Your task
Copy out all the items below, swapping every "screenshot" for "capture" and keeping everything else the same. Leave the pictures out.

Dataset entries
>>>

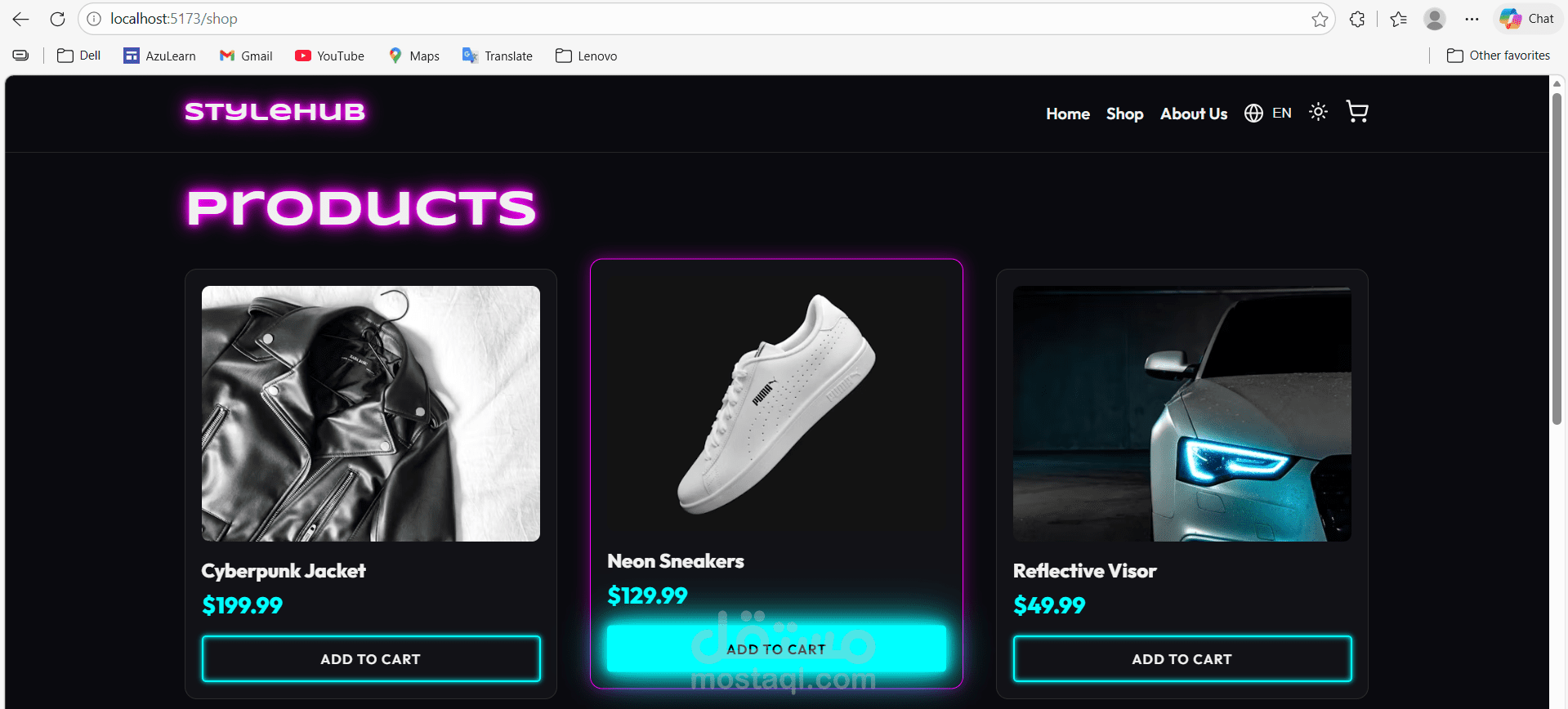Go to the About Us page
Image resolution: width=1568 pixels, height=709 pixels.
click(x=1194, y=114)
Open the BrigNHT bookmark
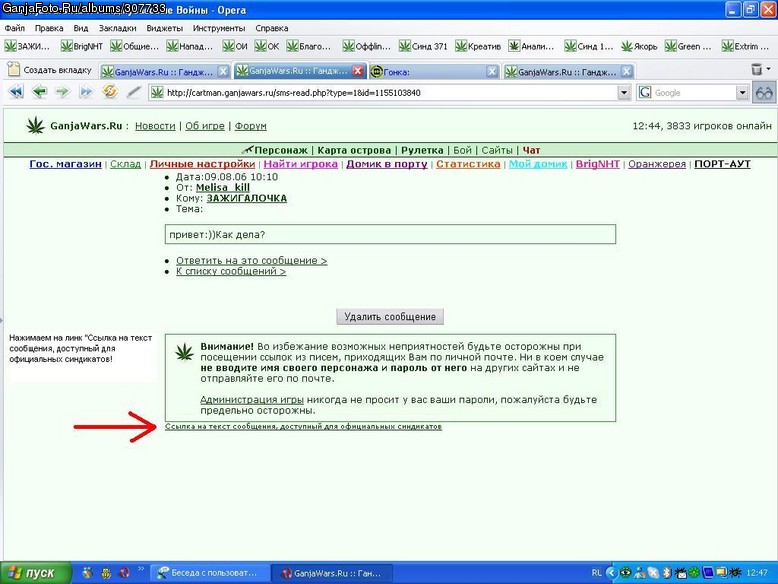Viewport: 778px width, 584px height. point(82,47)
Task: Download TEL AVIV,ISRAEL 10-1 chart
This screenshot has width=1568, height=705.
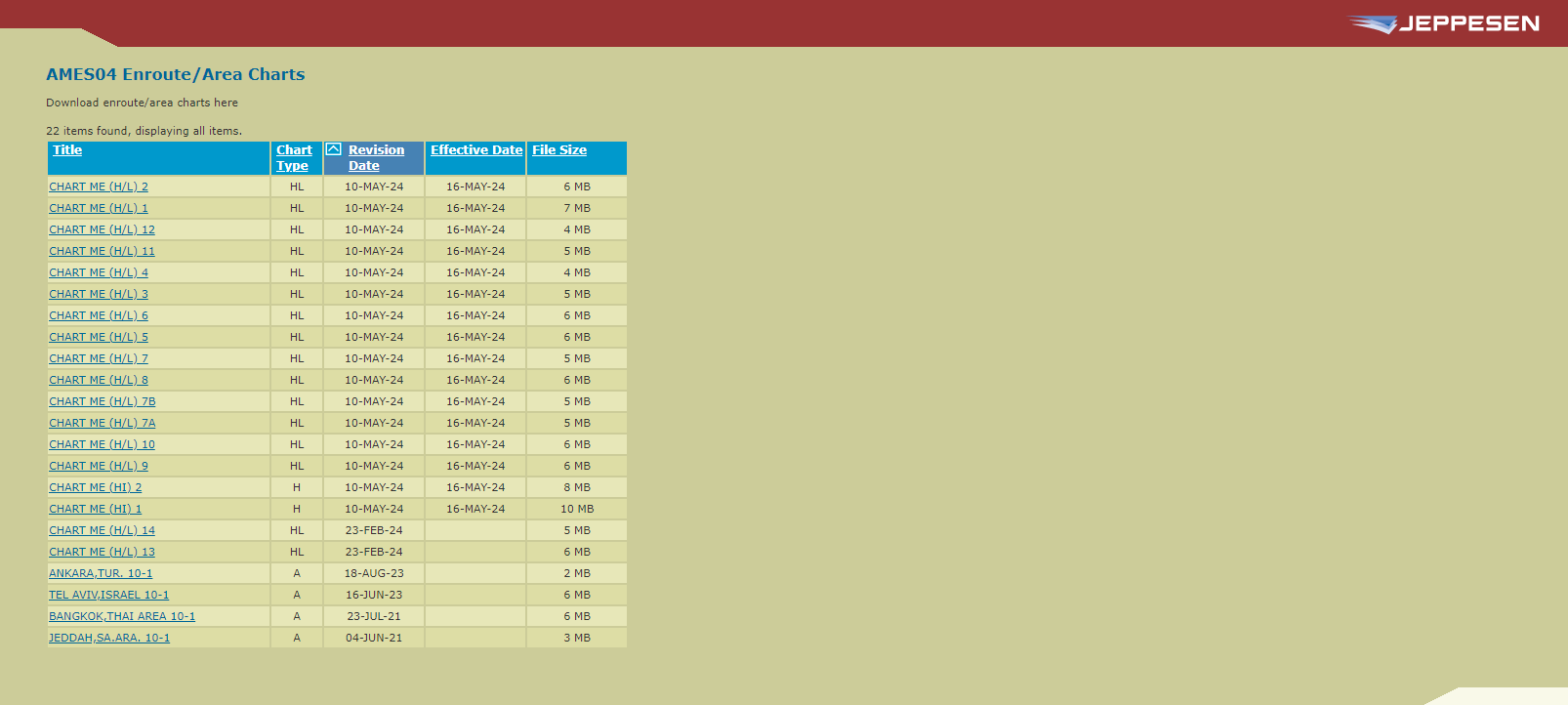Action: [108, 595]
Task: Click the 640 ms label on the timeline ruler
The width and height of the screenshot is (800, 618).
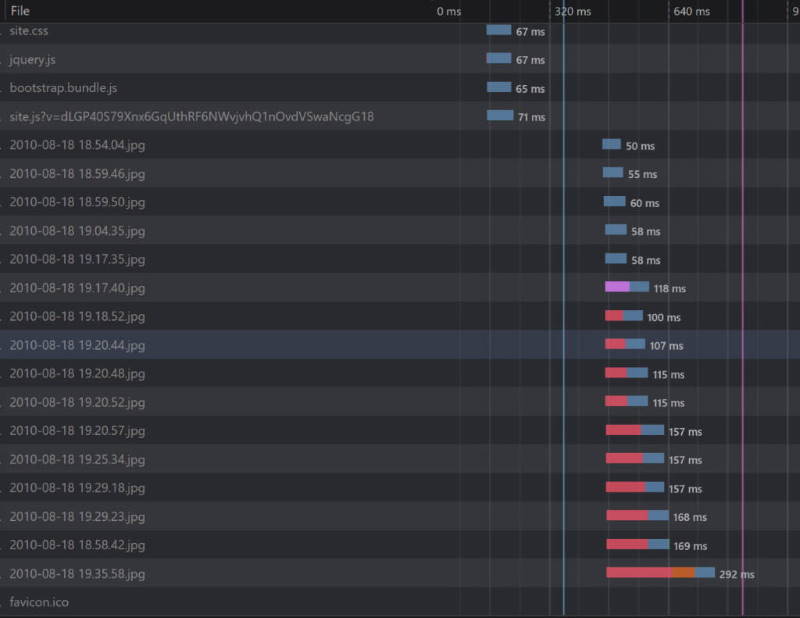Action: click(x=692, y=11)
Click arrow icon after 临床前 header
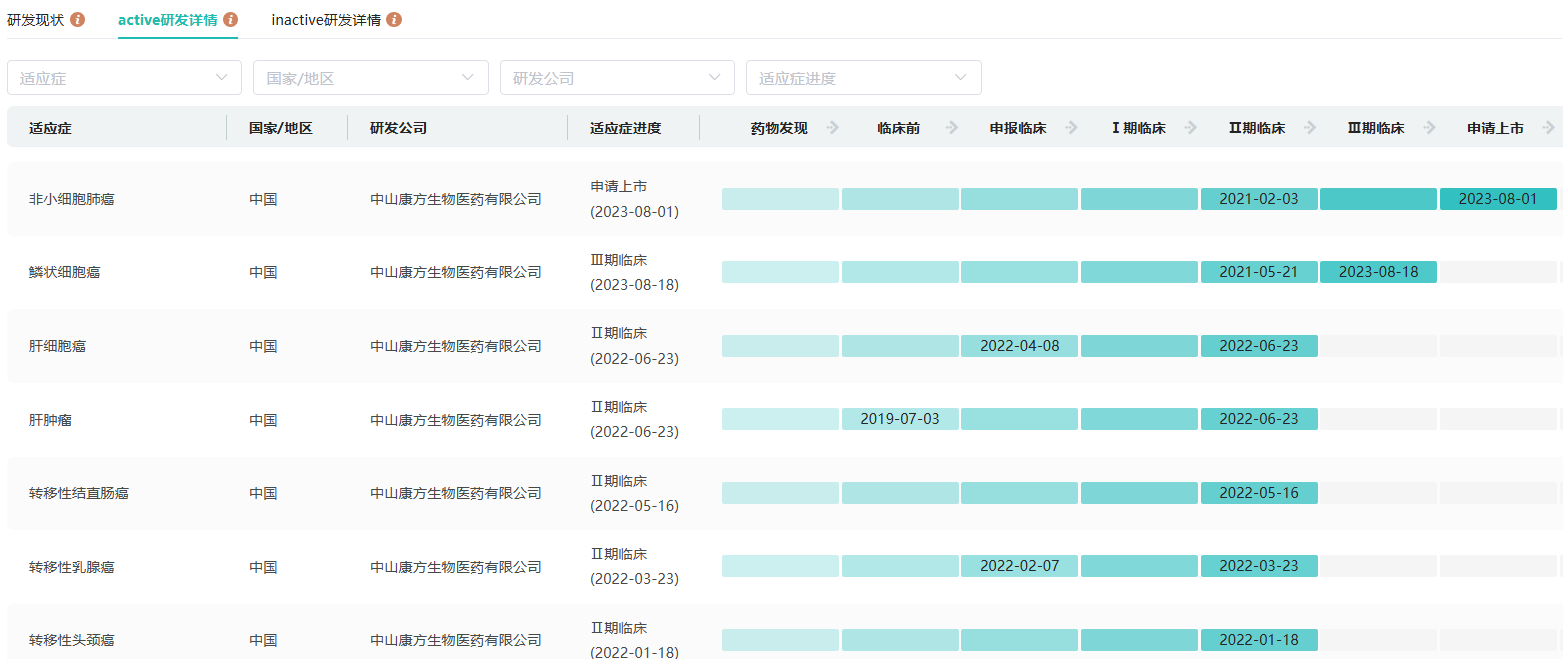Image resolution: width=1563 pixels, height=659 pixels. [952, 128]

<<<

Answer to this problem
Go to the About Us page
Image resolution: width=1568 pixels, height=709 pixels.
click(x=1194, y=114)
Open the BrigNHT bookmark
Viewport: 778px width, 584px height. point(82,47)
Task: Download TEL AVIV,ISRAEL 10-1 chart
This capture has width=1568, height=705.
Action: [108, 595]
Task: Click the 640 ms label on the timeline ruler
The width and height of the capture is (800, 618).
Action: click(x=692, y=11)
Click arrow icon after 临床前 header
Image resolution: width=1563 pixels, height=659 pixels. [952, 128]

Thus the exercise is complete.